Daaraan verbindt de steller van het middel de conclusie dat het enkele filmen van de aanhouding met een mobiele telefoon niet als een strafbare opschudding kan worden aangemerkt.
37. Ten aanzien van het gestelde onder (i) het volgende. De delictsomschrijving van artikel 185 Sr betreft, voor zover relevant, twee cumulatieve voorwaarden voor strafbaarheid: het veroorzaken van opschudding en het zich niet verwijderen op een daartoe gegeven bevel. Wie opschudding verwekt zonder een bevel tot heengaan te krijgen of daaraan ongehoorzaam te zijn is niet strafbaar krachtens deze bepaling. Het gegeven bevel moet met het veroorzaken van opschudding in verband staan en hem treffen die ze veroorzaakt heeft. Hij die opschudding veroorzaakt behoeft niet zelf storend gerucht te maken, te schreeuwen of iets dergelijks, hoewel dit niet is uitgesloten. Het bevel behoeft niet terstond na de opschudding gegeven te worden. De wet eist niets meer dan een causaal verband tussen opschudding en bevel. Het bevel wordt gegeven door of vanwege het bevoegde gezag. Buiten een terechtzitting zal dat steeds zijn de ambtenaar die ter plaatse in zijn bediening werkzaam is. De aard en de bedoeling van het artikel brengen mee dat aan het bevel op staande voet, behoudens inachtneming van de tijd die ervoor nodig is, gehoorzaamd moet worden. Het misdrijf is voltooid, zodra het niet-heengaan geconstateerd is. Bedoeling tot het maken van opschudding is niet nodig. Opschudding veroorzaken is aanwezig in elke handeling die opschudding ten gevolge heeft, onverschillig of men de bedoeling had dit effect teweeg te brengen. Wel zal men vrijwillig moeten handelen. De dader zal opzettelijk niet moeten voldoen aan het bevel zich te verwijderen. Bovendien moet het bevel tot de bevolene zijn doorgedrongen. [19]
38. Kortom, in tegenstelling tot wat het middel wil, kan het begrip ‘opschudding veroorzaken’ niet zonder meer worden losgeweekt van ‘het zich niet verwijderen op een daartoe gegeven bevel’, waarna het al dan niet ‘opschudding veroorzaken’ afzonderlijk kan worden beoordeeld. Daar gaat het middel reeds mank in mijn ogen.
39. Dan het gestelde onder (ii). De wetgever zou volgens de steller van het middel met het begrip ‘opschudding veroorzaken’ vooral gedacht hebben aan een verstoring van de openbare orde. Ik lees een dergelijke bedoeling van de wetgever – ‘opschudding veroorzaken’ als louter of voornamelijk beperkt tot ‘het verstoren van de openbare orde’ – niet in de totstandkomingsgeschiedenis van artikel 185 Sr. Uit de wetshistorie volgt – voor zover hier relevant –, ik citeer uit ‘Scharenborg’: [20]
“Algemeen
Dit betreft de strafbaarstelling van het veroorzaken van opschudding en zich vervolgens niet verwijderen. De wetgever heeft bewust de ‘ambtenaar’ niet nader geduid. “Er bestaat geen reden om sommige ambtenaren te noemen en daardoor andere uit, te sluiten. Het verband met het misdrijf van wederspannigheid vordert evenwel, dat de strafbaarheid beperkt blijve tot opschudding gepleegd tijdens de regtmatige waarneming van het ambt. Hier zoowel als in het volgend artikel wordt voor de strafbaarheid vereischt, dat de schuldige bekend zij geworden met het bevel tot verwijdering."

Opdracht:
Schrijf uit het tekstfragment over artikel 185 Sr het stuk van "Daaraan verbindt de" tot en met "kan worden aangemerkt." letterlijk over.

Gegevens:
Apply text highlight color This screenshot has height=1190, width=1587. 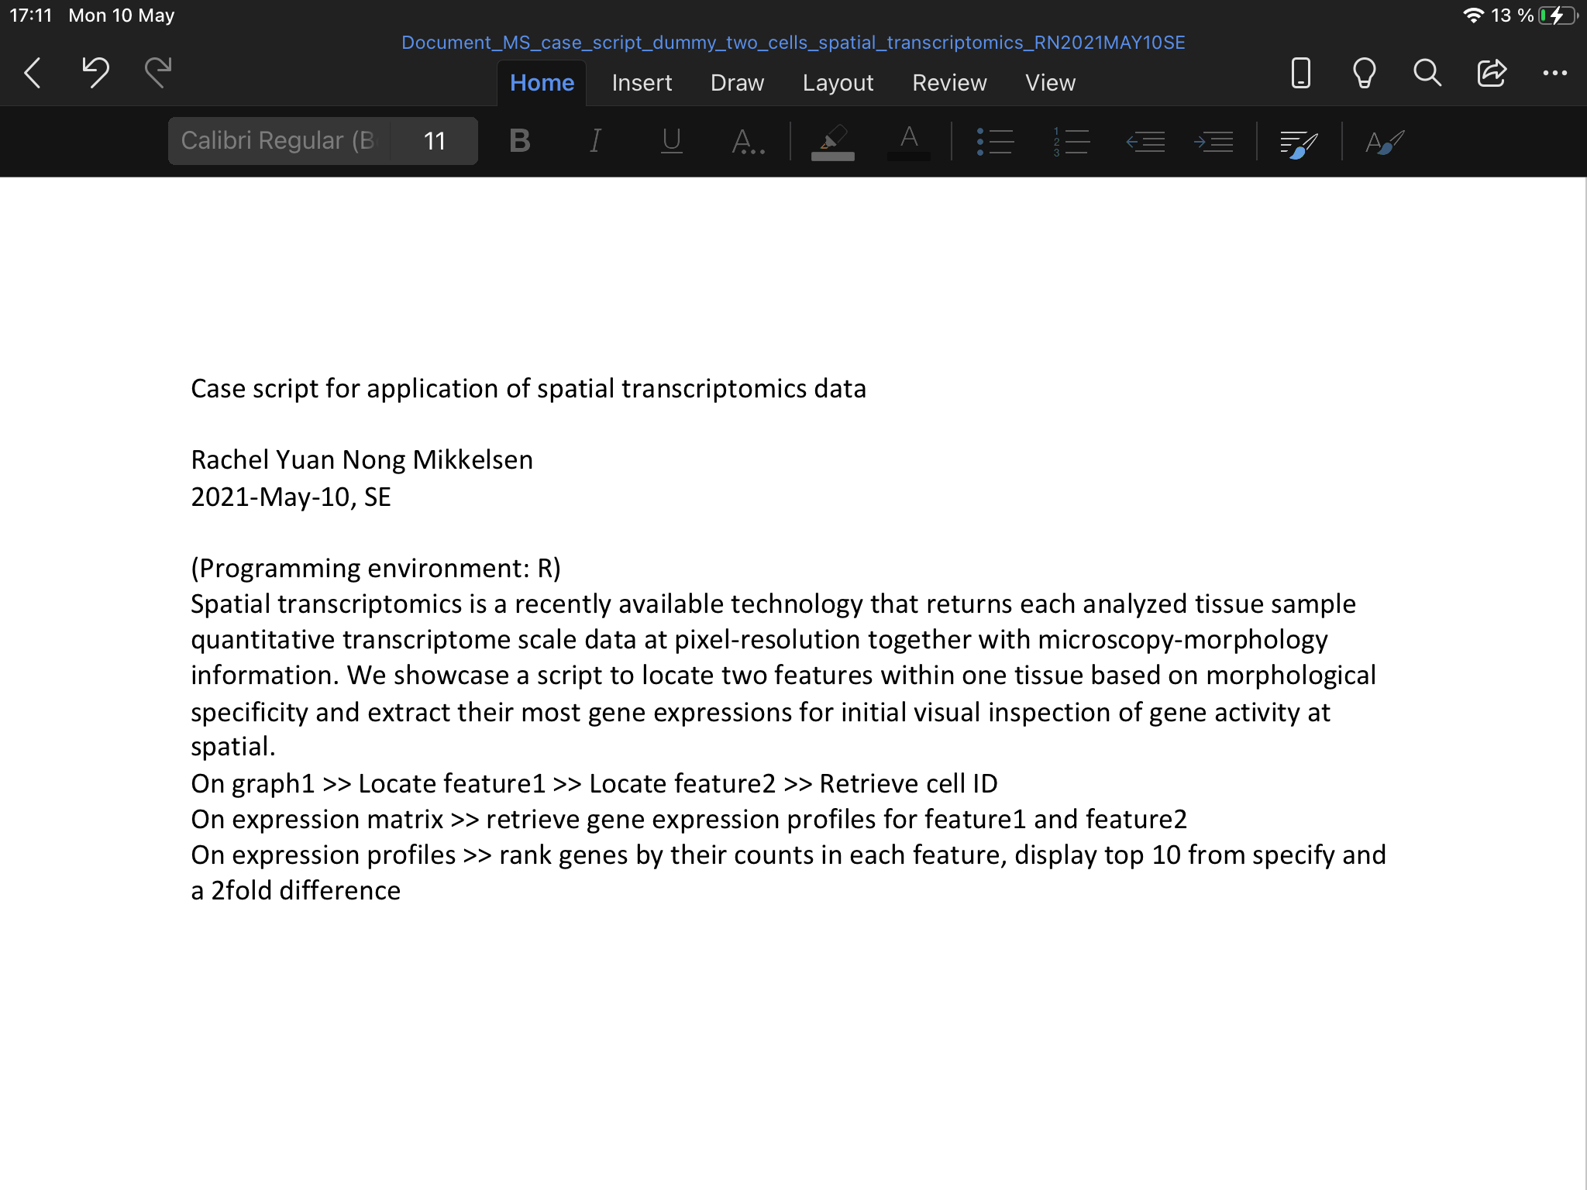[832, 141]
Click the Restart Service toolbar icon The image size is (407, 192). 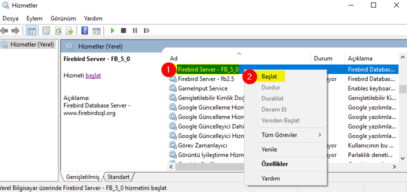[x=147, y=31]
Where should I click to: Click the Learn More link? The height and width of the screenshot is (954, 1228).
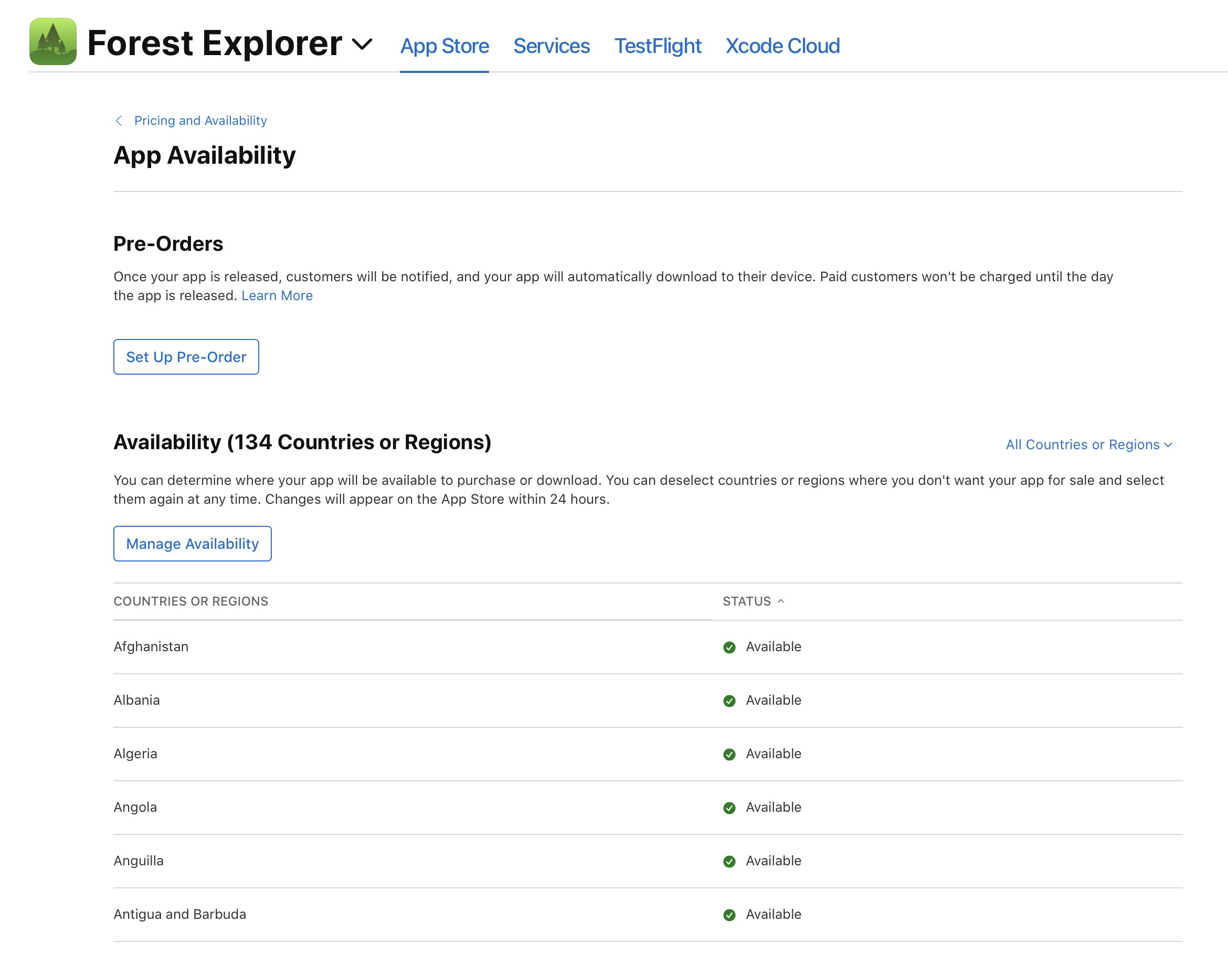tap(276, 295)
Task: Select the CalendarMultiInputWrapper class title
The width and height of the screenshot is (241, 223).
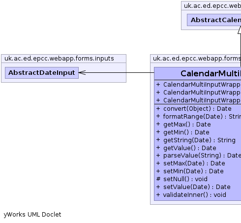Action: (211, 73)
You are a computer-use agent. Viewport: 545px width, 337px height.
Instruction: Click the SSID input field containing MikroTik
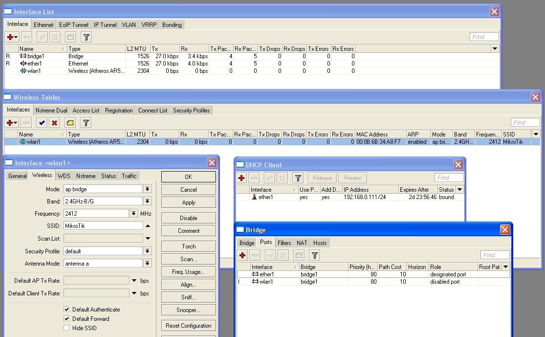103,226
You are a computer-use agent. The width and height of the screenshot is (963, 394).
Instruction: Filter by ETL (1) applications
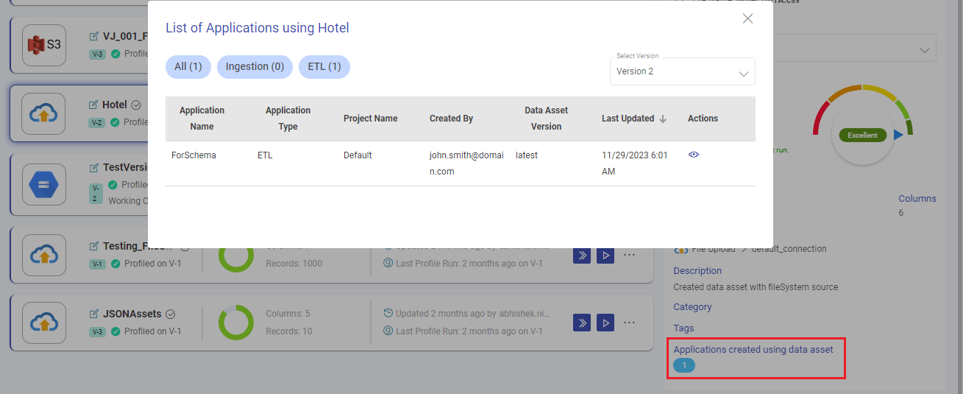[324, 66]
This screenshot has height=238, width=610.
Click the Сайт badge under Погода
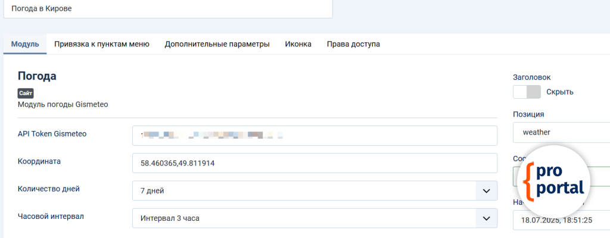(26, 93)
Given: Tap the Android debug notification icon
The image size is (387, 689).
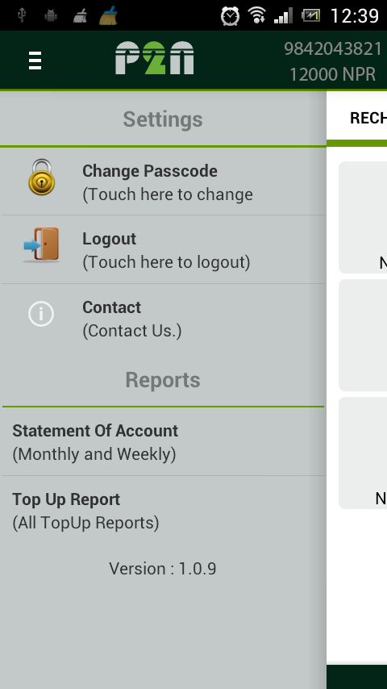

Uitwerking:
Daaraan verbindt de steller van het middel de conclusie dat het enkele filmen van de aanhouding met een mobiele telefoon niet als een strafbare opschudding kan worden aangemerkt.